WHAT YOU ARE ASKED TO DO>
Pick out every line of the data below that contains the string "text" and copy each of those lines. Letter case counts.

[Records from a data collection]

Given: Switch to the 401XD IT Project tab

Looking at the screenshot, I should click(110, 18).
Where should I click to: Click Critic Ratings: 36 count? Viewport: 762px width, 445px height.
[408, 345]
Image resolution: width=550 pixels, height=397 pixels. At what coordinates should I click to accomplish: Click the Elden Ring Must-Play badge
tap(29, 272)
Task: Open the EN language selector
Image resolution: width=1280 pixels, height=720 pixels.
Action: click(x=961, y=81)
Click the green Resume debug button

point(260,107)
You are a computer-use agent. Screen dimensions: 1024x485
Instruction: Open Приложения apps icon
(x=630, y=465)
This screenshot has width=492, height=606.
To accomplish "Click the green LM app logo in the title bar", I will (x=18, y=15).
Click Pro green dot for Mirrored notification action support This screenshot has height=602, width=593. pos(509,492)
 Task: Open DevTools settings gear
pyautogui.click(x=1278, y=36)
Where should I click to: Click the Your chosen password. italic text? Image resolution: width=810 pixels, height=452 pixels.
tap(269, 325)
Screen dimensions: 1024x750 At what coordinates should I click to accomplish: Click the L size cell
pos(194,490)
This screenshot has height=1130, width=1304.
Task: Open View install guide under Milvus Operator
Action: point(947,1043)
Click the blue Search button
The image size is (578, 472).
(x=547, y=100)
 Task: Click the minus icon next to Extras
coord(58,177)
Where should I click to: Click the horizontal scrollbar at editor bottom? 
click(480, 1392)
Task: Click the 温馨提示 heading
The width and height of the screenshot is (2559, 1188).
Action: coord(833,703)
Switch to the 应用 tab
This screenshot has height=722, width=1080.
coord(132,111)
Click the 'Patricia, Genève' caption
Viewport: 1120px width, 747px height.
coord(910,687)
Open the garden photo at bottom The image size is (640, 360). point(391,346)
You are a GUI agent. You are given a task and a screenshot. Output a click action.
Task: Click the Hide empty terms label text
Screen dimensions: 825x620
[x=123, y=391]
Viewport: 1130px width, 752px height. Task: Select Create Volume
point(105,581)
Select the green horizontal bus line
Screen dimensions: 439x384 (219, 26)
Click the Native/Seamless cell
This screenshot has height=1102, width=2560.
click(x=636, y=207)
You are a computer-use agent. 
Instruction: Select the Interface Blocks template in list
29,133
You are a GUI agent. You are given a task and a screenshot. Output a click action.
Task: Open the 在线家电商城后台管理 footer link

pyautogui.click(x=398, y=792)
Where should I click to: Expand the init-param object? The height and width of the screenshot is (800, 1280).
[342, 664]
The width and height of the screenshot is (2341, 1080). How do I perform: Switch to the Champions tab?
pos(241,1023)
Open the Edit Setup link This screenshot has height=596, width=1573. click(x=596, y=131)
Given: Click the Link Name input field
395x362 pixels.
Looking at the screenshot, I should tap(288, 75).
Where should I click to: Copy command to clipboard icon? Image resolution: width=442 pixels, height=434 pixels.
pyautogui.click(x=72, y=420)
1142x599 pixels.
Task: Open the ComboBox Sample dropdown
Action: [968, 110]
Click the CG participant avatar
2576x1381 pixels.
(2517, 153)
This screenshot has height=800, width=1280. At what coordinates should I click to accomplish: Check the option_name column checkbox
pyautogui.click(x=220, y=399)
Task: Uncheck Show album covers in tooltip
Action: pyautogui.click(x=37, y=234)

ANSWER BELOW>
Where should I click to: Click the Your chosen password. italic text? Image resolution: width=810 pixels, height=452 pixels.
Task: Click the Hide empty terms label text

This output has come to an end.